_PROBLEM STATEMENT_. Reproduce the data exactly. Omit no record.
(PROVIDED MATERIAL begins)
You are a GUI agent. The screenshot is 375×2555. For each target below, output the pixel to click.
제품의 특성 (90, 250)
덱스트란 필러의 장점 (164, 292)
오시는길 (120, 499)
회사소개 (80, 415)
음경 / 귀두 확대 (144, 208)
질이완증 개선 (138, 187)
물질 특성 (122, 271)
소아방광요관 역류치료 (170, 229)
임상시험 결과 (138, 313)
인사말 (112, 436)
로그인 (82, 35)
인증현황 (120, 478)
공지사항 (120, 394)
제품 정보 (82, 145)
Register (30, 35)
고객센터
(PROVIDED MATERIAL ends)
_WRITTEN REPLY_.
You are a GUI agent. The screenshot is 375×2555. For each target below, output the pixel to click.
제품의 특성 (90, 250)
덱스트란 필러의 장점 (164, 292)
오시는길 (120, 499)
회사소개 (80, 415)
음경 / 귀두 확대 (144, 208)
질이완증 개선 (138, 187)
물질 특성 (122, 271)
소아방광요관 역류치료 (170, 229)
임상시험 결과 (138, 313)
인사말 (112, 436)
로그인 (82, 35)
인증현황 (120, 478)
공지사항 (120, 394)
제품 정보 (82, 145)
Register (30, 35)
고객센터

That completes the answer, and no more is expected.